PROVIDED TEXT:
==========

So apparently spires can be added and removed even 13 years after a buildings completion....


----------



## Guest (May 25, 2012)

I am not a fan of spires that cheat their way to height.

The Petronas Towers for example, are shorter than the Sears (Willis) Tower, but the spires gave it the lead.

Petronas Tower :tiasd: Willis (Sears) Tower


----------



## iloveclassicrock7 (Feb 23, 2010)

fish said:


> I am not a fan of spires that cheat their way to height.
> 
> The Petronas Towers for example, are shorter than the Sears (Willis) Tower, but the spires gave it the lead.
> 
> Petronas Tower :tiasd: Willis (Sears) Tower


Then this system is for you. My system only counts a spire if its base is more then 30 feet wide/9m, and covers 50% of the area under it. That way, it will only count buildings with real visual height.


----------



## Guest (May 26, 2012)

^^ I just want to add that spires work for certain buildings, such as the Chrysler and ESB for obvious reasons (the roof tapers to the spire in a seamless manner in which the spires become the tower).

For record keeping, this is trivial because there is roof height and actual height.

This shouldn't take much thought, really!


----------



## desertpunk (Oct 12, 2009)

http://www.skyscrapercity.com/showthread.php?t=524747&page=6


----------



## Guest (May 28, 2012)

desertpunk said:


> http://www.skyscrapercity.com/showthread.php?t=524747&page=6


There was no need for a spire on top of the New York Times Tower.
It does not enhance anything.


----------



## iloveclassicrock7 (Feb 23, 2010)

fish said:


> There was no need for a spire on top of the New York Times Tower.
> It does not enhance anything.


I think that is what he is saying, it is a completely useless spire, if anything it makes the building look worse.


----------



## Guest (May 28, 2012)

iloveclassicrock7 said:


> I think that is what he is saying, it is a completely useless spire, if anything it makes the building look worse.


What is says to me is, "No Heliport Landing".


----------



## ThatOneGuy (Jan 13, 2012)

I like the NYTimes tower spire. It makes the building look more...business-y? It just looks more formal with the spire and more NY style. It reminds me of the First Canadian Place in Toronto (which is an absolute beauty, imo)


----------



## iloveclassicrock7 (Feb 23, 2010)

ThatOneGuy said:


> I like the NYTimes tower spire. It makes the building look more...business-y? It just looks more formal with the spire and more NY style. It reminds me of the First Canadian Place in Toronto (which is an absolute beauty, imo)


It still shouldn't count for the official height though.


----------



## ThatOneGuy (Jan 13, 2012)

Never said it should.


----------



## CF221 (Mar 17, 2009)

^^ I like that spire as well...


----------



## KillerZavatar (Jun 22, 2010)

i'm late for the party i know, but i tried to read quite a bit of what is going on here, started on the first page and read not all posts but got the general jist.

What i have to say is the following, i think the system we have right now is the best for now. I explain why:

1. height to tip: The height to the highest point of the structure no matter how thin it is is something understandable for everyone and if you walk with friends on the street and they ask you how tall the building is you will most likely reply "up to the highest point, that mast up there its XXXm", it would just be too complicated to explain your friends the whole system or what not.

==========

EXERCISE DIRECTIONS: Please retype, word for word, the stretch of the forum thread on spires from "## KillerZavatar (Jun" through "the general jist.". Rely only on the forum thread on spires.

STORED RECORDS:
==========

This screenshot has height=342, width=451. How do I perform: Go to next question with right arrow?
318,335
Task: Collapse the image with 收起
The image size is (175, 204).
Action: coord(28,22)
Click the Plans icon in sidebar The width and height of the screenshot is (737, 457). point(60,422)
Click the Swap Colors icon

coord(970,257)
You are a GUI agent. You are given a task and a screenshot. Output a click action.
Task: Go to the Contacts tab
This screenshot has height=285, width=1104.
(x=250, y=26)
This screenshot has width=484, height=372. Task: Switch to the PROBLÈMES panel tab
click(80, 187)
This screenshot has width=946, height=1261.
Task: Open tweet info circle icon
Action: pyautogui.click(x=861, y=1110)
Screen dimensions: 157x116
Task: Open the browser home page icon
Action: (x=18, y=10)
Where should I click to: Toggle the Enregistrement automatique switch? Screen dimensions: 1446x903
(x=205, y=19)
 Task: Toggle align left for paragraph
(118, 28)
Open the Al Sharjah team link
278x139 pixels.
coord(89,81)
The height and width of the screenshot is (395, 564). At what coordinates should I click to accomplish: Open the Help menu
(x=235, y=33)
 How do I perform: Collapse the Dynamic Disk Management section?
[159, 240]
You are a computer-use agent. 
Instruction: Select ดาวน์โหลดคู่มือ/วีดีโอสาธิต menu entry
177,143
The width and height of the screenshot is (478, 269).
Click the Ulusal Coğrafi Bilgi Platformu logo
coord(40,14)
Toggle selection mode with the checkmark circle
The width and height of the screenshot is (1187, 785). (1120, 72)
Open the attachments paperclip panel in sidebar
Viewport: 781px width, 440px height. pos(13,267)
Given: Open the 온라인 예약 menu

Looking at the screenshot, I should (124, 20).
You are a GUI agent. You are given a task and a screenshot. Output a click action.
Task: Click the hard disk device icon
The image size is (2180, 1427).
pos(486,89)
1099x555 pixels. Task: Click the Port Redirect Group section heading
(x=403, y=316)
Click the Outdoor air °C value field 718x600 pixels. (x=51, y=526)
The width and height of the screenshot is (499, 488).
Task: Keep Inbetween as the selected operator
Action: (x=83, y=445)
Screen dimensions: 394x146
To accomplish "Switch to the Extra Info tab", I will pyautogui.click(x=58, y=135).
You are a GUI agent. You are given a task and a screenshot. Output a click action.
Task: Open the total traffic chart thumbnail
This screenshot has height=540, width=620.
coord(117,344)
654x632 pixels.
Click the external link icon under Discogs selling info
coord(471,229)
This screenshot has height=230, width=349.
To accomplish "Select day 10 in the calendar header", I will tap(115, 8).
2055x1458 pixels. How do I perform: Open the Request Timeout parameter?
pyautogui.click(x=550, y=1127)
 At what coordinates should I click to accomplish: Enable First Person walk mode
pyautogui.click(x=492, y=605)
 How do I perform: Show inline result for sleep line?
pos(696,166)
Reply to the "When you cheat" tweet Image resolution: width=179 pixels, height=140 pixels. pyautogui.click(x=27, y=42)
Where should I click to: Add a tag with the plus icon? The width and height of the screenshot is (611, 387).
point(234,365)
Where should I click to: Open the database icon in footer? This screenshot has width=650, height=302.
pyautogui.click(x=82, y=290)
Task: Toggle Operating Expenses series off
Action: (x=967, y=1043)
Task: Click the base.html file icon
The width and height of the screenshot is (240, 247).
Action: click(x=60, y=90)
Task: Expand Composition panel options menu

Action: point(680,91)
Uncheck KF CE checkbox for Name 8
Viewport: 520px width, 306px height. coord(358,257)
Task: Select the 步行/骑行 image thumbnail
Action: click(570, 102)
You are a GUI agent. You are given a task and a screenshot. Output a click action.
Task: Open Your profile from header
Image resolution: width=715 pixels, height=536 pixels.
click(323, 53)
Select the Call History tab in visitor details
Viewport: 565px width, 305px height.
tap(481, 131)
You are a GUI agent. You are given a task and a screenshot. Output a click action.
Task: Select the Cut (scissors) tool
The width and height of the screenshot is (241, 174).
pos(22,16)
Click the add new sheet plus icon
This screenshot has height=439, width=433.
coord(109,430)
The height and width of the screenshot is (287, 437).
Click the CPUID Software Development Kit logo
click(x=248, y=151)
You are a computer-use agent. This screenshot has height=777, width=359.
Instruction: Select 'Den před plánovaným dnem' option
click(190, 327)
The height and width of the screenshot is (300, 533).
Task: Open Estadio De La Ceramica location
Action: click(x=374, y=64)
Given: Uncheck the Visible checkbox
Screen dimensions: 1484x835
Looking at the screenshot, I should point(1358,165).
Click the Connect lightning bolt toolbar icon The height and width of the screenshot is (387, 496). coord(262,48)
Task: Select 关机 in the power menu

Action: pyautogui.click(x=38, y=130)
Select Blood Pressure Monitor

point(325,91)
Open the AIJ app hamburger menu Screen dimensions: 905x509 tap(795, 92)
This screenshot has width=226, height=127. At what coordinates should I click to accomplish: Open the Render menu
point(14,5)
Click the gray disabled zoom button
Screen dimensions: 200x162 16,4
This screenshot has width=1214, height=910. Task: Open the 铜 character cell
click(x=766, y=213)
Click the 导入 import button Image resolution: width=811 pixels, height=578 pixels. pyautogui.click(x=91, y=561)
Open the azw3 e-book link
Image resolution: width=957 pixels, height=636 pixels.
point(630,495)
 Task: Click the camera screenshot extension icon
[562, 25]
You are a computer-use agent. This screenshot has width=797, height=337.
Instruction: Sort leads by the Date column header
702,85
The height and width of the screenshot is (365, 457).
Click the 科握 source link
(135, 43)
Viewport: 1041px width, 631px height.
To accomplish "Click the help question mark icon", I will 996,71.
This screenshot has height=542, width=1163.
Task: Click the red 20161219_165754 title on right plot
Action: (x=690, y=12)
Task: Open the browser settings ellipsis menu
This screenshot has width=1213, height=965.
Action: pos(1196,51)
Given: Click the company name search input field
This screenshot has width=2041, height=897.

==========

WORKED SOLUTION:
## KillerZavatar (Jun 22, 2010)

i'm late for the party i know, but i tried to read quite a bit of what is going on here, started on the first page and read not all posts but got the general jist.